[Start of section]

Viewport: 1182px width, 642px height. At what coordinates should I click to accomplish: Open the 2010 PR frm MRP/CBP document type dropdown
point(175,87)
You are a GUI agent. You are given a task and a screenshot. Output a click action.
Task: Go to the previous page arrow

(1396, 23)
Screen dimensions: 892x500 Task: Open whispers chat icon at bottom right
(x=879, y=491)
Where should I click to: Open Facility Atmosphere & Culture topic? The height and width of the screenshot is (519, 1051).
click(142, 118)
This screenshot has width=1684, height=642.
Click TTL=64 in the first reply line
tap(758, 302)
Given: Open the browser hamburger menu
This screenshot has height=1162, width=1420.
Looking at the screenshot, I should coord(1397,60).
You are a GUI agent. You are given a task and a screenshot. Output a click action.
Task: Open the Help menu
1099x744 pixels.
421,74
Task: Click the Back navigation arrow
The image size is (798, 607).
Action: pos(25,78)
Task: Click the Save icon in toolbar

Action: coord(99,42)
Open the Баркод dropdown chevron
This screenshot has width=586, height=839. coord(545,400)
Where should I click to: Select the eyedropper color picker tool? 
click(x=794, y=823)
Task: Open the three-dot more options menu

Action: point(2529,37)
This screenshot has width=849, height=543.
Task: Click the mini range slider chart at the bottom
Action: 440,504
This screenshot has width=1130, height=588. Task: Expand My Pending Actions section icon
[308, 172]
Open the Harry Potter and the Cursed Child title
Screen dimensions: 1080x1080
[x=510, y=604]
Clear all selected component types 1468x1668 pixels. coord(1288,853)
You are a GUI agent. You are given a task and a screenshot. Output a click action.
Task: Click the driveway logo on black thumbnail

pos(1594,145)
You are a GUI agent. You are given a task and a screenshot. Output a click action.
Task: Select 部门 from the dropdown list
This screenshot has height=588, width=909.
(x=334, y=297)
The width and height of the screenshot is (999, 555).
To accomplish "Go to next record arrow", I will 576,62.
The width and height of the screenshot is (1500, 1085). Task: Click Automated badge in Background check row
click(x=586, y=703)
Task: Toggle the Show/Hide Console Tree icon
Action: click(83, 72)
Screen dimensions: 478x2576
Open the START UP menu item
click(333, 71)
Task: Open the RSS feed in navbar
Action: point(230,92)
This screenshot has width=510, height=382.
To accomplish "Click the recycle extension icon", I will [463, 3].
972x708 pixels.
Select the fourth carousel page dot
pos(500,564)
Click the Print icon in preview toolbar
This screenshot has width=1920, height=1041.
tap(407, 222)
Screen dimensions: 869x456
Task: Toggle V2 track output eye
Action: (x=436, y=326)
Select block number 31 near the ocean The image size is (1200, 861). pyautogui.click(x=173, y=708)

[End of section]

Exercise
Above are entries; state the number of lines among them that contain "will", and nothing else.

Response for this exercise
2